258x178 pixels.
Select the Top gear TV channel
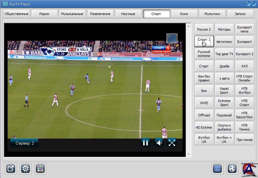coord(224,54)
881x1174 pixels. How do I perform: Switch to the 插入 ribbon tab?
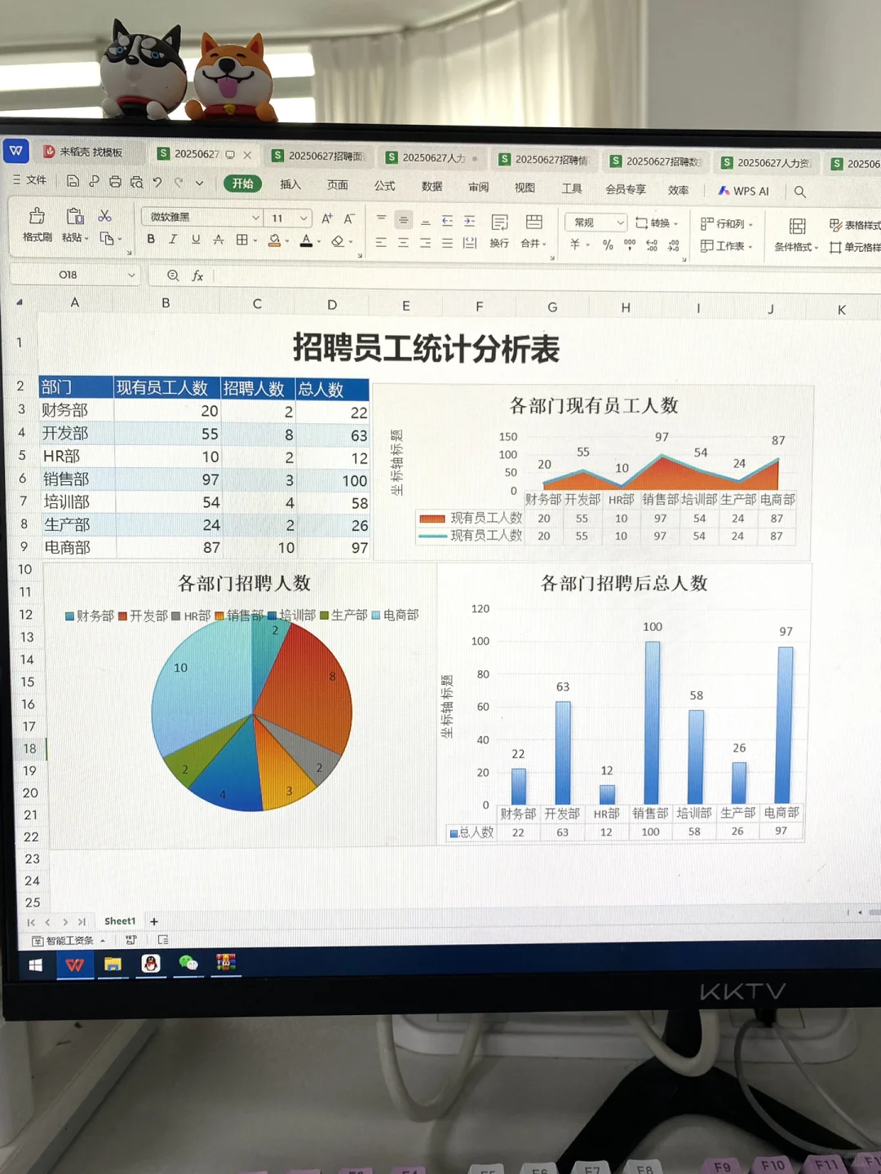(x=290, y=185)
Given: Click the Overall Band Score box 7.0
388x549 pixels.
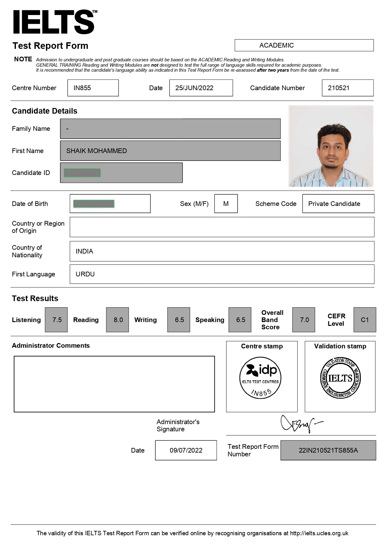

◇ ◇ ◇ ◇ ◇

[TASK TO COMPLETE]
What is needed is every line of the data above, set down exactly but with the images left out.

[ANSWER SPACE]
258x178 pixels.
Select the Top gear TV channel
coord(224,54)
881x1174 pixels. How do I perform: Switch to the 插入 ribbon tab?
(x=290, y=185)
Given: Click the Overall Band Score box 7.0
388x549 pixels.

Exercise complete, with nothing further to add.